*** Data extracts ***
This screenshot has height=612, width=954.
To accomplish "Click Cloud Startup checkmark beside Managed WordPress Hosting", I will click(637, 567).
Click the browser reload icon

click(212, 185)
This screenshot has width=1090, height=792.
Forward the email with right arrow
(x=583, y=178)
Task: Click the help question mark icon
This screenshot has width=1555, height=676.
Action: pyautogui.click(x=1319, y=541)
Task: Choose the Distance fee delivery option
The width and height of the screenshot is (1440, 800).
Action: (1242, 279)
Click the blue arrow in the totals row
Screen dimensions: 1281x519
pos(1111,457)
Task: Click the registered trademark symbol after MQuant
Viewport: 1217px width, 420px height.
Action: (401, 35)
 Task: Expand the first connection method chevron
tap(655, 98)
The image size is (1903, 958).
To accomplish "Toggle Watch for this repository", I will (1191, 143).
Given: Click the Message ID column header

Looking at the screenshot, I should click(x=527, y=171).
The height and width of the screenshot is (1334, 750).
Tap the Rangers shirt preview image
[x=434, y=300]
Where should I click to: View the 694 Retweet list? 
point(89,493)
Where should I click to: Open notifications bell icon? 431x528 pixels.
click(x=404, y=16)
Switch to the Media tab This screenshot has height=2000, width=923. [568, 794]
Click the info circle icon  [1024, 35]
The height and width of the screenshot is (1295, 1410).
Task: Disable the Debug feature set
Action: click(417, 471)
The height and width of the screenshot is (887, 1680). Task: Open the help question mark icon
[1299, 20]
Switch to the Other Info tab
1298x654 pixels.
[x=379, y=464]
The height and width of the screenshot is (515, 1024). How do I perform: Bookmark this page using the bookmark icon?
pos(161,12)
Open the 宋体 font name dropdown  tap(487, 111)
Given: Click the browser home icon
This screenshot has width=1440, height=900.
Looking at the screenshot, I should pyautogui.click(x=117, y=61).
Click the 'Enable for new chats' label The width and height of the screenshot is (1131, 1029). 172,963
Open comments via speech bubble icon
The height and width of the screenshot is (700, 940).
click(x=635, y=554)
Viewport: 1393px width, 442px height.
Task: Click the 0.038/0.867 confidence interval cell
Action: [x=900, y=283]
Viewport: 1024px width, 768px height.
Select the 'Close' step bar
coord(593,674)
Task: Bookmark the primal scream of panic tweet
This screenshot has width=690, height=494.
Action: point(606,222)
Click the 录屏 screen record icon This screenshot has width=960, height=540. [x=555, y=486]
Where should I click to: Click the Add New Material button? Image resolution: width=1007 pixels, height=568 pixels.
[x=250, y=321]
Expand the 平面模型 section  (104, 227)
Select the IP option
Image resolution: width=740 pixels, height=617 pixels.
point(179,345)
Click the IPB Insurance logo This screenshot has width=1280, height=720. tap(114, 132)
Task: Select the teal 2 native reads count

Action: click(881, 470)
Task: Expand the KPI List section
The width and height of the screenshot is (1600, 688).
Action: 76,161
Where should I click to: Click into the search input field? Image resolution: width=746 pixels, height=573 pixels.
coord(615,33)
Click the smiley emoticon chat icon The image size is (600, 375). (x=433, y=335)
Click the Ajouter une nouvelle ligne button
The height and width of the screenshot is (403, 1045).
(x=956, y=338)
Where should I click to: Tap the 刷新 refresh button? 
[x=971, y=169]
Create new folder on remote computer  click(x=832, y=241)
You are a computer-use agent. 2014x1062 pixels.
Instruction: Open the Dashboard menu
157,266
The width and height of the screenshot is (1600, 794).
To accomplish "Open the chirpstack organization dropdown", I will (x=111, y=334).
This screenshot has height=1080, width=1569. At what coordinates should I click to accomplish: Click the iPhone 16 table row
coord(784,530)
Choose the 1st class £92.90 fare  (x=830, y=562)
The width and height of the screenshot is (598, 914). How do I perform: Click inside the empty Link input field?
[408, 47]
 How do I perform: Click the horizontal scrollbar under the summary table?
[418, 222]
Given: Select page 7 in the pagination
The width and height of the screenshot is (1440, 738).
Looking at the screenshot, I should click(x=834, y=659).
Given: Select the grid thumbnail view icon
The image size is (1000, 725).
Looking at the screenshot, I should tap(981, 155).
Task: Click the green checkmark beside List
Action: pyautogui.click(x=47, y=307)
***
**Aim of the exercise:**
Output all of the data again, exactly.

**Written answer:**
This screenshot has height=612, width=954.
To accomplish "Click Cloud Startup checkmark beside Managed WordPress Hosting", I will click(637, 567).
Click the browser reload icon

click(212, 185)
This screenshot has width=1090, height=792.
Forward the email with right arrow
(x=583, y=178)
Task: Click the help question mark icon
This screenshot has width=1555, height=676.
Action: pyautogui.click(x=1319, y=541)
Task: Choose the Distance fee delivery option
The width and height of the screenshot is (1440, 800).
Action: (1242, 279)
Click the blue arrow in the totals row
Screen dimensions: 1281x519
pos(1111,457)
Task: Click the registered trademark symbol after MQuant
Viewport: 1217px width, 420px height.
Action: (401, 35)
 Task: Expand the first connection method chevron
tap(655, 98)
The image size is (1903, 958).
To accomplish "Toggle Watch for this repository", I will (1191, 143).
Given: Click the Message ID column header

Looking at the screenshot, I should click(x=527, y=171).
The height and width of the screenshot is (1334, 750).
Tap the Rangers shirt preview image
[x=434, y=300]
Where should I click to: View the 694 Retweet list? 
point(89,493)
Where should I click to: Open notifications bell icon? 431x528 pixels.
click(x=404, y=16)
Switch to the Media tab This screenshot has height=2000, width=923. [568, 794]
Click the info circle icon  [1024, 35]
The height and width of the screenshot is (1295, 1410).
Task: Disable the Debug feature set
Action: click(417, 471)
The height and width of the screenshot is (887, 1680). Task: Open the help question mark icon
[1299, 20]
Switch to the Other Info tab
1298x654 pixels.
[x=379, y=464]
The height and width of the screenshot is (515, 1024). How do I perform: Bookmark this page using the bookmark icon?
pos(161,12)
Open the 宋体 font name dropdown  tap(487, 111)
Given: Click the browser home icon
This screenshot has width=1440, height=900.
Looking at the screenshot, I should pyautogui.click(x=117, y=61).
Click the 'Enable for new chats' label The width and height of the screenshot is (1131, 1029). 172,963
Open comments via speech bubble icon
The height and width of the screenshot is (700, 940).
click(x=635, y=554)
Viewport: 1393px width, 442px height.
Task: Click the 0.038/0.867 confidence interval cell
Action: [x=900, y=283]
Viewport: 1024px width, 768px height.
Select the 'Close' step bar
coord(593,674)
Task: Bookmark the primal scream of panic tweet
This screenshot has width=690, height=494.
Action: point(606,222)
Click the 录屏 screen record icon This screenshot has width=960, height=540. [x=555, y=486]
Where should I click to: Click the Add New Material button? Image resolution: width=1007 pixels, height=568 pixels.
[x=250, y=321]
Expand the 平面模型 section  (104, 227)
Select the IP option
Image resolution: width=740 pixels, height=617 pixels.
point(179,345)
Click the IPB Insurance logo This screenshot has width=1280, height=720. tap(114, 132)
Task: Select the teal 2 native reads count

Action: click(881, 470)
Task: Expand the KPI List section
The width and height of the screenshot is (1600, 688).
Action: 76,161
Where should I click to: Click into the search input field? Image resolution: width=746 pixels, height=573 pixels.
coord(615,33)
Click the smiley emoticon chat icon The image size is (600, 375). (x=433, y=335)
Click the Ajouter une nouvelle ligne button
The height and width of the screenshot is (403, 1045).
(x=956, y=338)
Where should I click to: Tap the 刷新 refresh button? 
[x=971, y=169]
Create new folder on remote computer  click(x=832, y=241)
You are a computer-use agent. 2014x1062 pixels.
Instruction: Open the Dashboard menu
157,266
The width and height of the screenshot is (1600, 794).
To accomplish "Open the chirpstack organization dropdown", I will (x=111, y=334).
This screenshot has height=1080, width=1569. At what coordinates should I click to accomplish: Click the iPhone 16 table row
coord(784,530)
Choose the 1st class £92.90 fare  (x=830, y=562)
The width and height of the screenshot is (598, 914). How do I perform: Click inside the empty Link input field?
[408, 47]
 How do I perform: Click the horizontal scrollbar under the summary table?
[418, 222]
Given: Select page 7 in the pagination
The width and height of the screenshot is (1440, 738).
Looking at the screenshot, I should click(x=834, y=659).
Given: Select the grid thumbnail view icon
The image size is (1000, 725).
Looking at the screenshot, I should tap(981, 155).
Task: Click the green checkmark beside List
Action: pyautogui.click(x=47, y=307)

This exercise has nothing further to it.